Утром совет командиров решил, что держать возле себя возбуждённую, ругающуюся и способную на неадекватные поступки толпу опасно. И дал команду на демобилизацию. Самые организованные быстро погрузились и уехали не пообедав. Бригада Анатолия пообедала, погрузилась в выделенный «УРАЛ». С ними устроился Макс. Анатолий скомандовал из кабины «Вперёд!». Прогремел деревянный мостик над речкой под колёсами, и через минуту Дорогуча скрылась за зелёными соснами. За Волгой, в Воротынце, Леонид с Максом купили бутылку коньяка и, выпив по стаканчику, решили про пожар не вспоминать, как о времени ненужных потерь.

Об этом лесном пожаре Леонид Иванович вспомнил в 2010 году, при капитализме, когда снова занялись огнём леса, уже по всем краям обрезанной России, и оказалось, что капитализм вообще ничего не может сделать для борьбы с огнём. Даже людей собрать с предприятий и офисов! И что главная цель рыночной экономики – так вырубить российские леса, чтобы и гореть было нечему.

В середине октября в гараже частного дома Бориса Шуранова Леонид Сугробин вместе с сыном Бориса молодым инженером Пашей закручивал последние гайки на колёсах УАЗика, который ремонтировался с весны и, наконец, принимал рабочее состояние. Капитально был отремонтирован двигатель, поставлены новые подвеска и коробка передач. Брезент на жёсткий кузов решили заменить на следующий год. Паша был крупнее Леонида на две весовых категории и ворочал массивными баллонами, как лёгкими колёсами от «Жигулей». Погода была золотая. И гончая Бориса, очень ласковая с людьми и неутомимо злая на охоте, вертелась и повизгивала в предчувствии скорого свидания с лесом и зайцами. Паша на охоту в этот раз не собирался. Он рано женился, и его подпирали малые дети.

– Вот и всё, – сделав последнюю затяжку, – сказал Паша. – Сейчас батины военпреды с Сормова приедут, и батя подойдёт. Можно укладываться. Ружьё у тебя здесь? А то моё возьми.

– Всё у меня здесь. Даже фляжка наполнена.

– Тогда собран полностью.

Заскрипела тяжёлая калитка, и вошли два капитана второго ранга, не в форме моряка, конечно. Но мы знали, что они капитаны. Оба в сапогах, плащах – накидках и с рюкзаками, из которых торчали ружейные чехлы.

– Грузиться можно? – закричал черноволосый Никола.

– Едва доволок, – сказал его коллега Аркаша, сбрасывая рюкзак в машину. – Этот чёрт кричит без остановки, «грузи, грузи». А я уже на плечо поднять не могу.

– А ты как думаешь три ночи на улице прожить? – сказал Николай.

– Костёр разведём, – сказал Аркадий. – А Борис где?

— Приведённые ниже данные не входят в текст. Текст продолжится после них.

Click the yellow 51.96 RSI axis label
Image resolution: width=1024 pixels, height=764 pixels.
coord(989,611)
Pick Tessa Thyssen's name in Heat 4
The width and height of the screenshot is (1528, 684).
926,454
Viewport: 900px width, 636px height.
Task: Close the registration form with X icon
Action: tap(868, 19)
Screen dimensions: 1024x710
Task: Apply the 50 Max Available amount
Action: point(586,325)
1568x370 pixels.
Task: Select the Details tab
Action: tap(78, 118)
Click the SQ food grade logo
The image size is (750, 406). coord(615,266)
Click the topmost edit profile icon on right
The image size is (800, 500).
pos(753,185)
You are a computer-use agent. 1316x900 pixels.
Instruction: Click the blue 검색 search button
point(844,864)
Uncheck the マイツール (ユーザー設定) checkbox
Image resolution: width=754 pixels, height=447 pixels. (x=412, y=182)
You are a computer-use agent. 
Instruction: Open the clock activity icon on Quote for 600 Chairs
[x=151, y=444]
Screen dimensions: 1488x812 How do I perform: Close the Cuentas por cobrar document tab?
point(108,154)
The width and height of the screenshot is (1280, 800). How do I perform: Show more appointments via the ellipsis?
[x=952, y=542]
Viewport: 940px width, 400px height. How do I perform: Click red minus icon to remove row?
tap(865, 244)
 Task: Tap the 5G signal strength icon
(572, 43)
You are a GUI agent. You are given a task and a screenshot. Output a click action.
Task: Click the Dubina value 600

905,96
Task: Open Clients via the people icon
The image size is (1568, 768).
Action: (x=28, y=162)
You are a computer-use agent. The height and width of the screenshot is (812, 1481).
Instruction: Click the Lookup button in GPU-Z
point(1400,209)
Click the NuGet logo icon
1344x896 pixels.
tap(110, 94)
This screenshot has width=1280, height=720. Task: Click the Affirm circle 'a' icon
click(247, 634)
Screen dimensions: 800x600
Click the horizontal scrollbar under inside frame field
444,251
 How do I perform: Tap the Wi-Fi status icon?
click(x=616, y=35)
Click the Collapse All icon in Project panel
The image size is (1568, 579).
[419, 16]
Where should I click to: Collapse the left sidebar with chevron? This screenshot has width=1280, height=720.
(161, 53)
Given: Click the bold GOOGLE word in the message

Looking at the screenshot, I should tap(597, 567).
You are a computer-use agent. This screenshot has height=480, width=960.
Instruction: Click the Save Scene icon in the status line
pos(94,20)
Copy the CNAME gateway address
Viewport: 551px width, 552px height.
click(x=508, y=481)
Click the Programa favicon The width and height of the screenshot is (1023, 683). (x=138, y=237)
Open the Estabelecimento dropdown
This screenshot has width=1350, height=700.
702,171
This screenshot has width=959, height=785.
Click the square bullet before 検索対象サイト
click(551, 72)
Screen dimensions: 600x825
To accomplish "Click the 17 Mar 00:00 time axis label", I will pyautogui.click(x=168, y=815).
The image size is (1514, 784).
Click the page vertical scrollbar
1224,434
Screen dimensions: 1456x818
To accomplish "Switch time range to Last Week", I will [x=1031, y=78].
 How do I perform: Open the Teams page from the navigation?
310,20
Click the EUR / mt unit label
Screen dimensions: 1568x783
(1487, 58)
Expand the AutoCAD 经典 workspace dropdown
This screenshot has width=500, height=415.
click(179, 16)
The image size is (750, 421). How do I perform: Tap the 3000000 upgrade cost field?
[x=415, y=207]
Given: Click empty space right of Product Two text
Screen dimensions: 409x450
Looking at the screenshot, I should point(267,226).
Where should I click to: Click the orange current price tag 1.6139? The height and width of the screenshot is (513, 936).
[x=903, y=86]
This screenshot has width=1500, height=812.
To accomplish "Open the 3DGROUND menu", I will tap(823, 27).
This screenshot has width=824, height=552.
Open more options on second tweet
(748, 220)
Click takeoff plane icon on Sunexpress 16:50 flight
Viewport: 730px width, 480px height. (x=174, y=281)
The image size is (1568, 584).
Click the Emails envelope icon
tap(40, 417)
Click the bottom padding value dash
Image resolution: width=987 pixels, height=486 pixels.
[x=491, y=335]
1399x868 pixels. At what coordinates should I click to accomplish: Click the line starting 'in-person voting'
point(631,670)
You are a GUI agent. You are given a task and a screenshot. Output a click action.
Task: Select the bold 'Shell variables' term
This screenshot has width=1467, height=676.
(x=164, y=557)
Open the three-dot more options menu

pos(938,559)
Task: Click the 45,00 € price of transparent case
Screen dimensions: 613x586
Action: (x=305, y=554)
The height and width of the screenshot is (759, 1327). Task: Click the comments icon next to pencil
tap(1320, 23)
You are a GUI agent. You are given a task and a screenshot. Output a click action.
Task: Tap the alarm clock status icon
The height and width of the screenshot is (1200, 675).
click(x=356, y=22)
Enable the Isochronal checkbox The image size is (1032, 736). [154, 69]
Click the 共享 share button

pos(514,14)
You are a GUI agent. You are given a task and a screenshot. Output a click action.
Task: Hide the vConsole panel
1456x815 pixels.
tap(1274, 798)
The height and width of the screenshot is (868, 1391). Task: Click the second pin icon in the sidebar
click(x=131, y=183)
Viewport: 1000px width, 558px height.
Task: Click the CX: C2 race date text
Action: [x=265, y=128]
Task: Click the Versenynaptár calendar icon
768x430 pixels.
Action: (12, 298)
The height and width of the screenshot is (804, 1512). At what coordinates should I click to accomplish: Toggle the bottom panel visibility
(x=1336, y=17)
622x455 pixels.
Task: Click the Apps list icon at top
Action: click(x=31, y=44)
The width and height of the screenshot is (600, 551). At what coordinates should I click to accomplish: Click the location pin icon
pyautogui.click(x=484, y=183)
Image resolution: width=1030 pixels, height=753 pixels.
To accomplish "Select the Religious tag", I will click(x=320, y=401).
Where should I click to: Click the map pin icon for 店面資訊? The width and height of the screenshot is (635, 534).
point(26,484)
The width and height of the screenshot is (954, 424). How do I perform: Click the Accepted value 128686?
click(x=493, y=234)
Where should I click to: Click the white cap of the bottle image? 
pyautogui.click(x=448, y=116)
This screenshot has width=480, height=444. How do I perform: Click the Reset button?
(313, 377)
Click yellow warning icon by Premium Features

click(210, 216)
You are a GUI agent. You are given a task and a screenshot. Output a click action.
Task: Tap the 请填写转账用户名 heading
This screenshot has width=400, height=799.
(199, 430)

– Борис на месте, – сказал Борис из раскрытой калитки. – Время в обрез. Через пять минут выезжаем. Пань, открывай ворота и выгоняй. Водку все запасли? Кто не запас, наливать не будем.

– По дороге магазинов…, – протянул Аркадий. – Доберем всего, о чём позабыли.

– В дороге и проверим у кого что. Последняя остановка в Ковернино.3535
  Ковернино – районный центр на севере области. За ним Костромские леса.


[Закрыть]
Там должны быть в четыре вечера, – сказал Борис, усаживаясь на место водителя.

Ласковая собачка Лада забралась в машину, не дожидаясь приглашения. Собака Лада была из хорошей собачьей семьи. Её мать была известна широкому кругу охотников и сгинула в лесу. И как размышлял Борис над её пропажей, что увлеклась собачка, и забежала в волчьи урочища.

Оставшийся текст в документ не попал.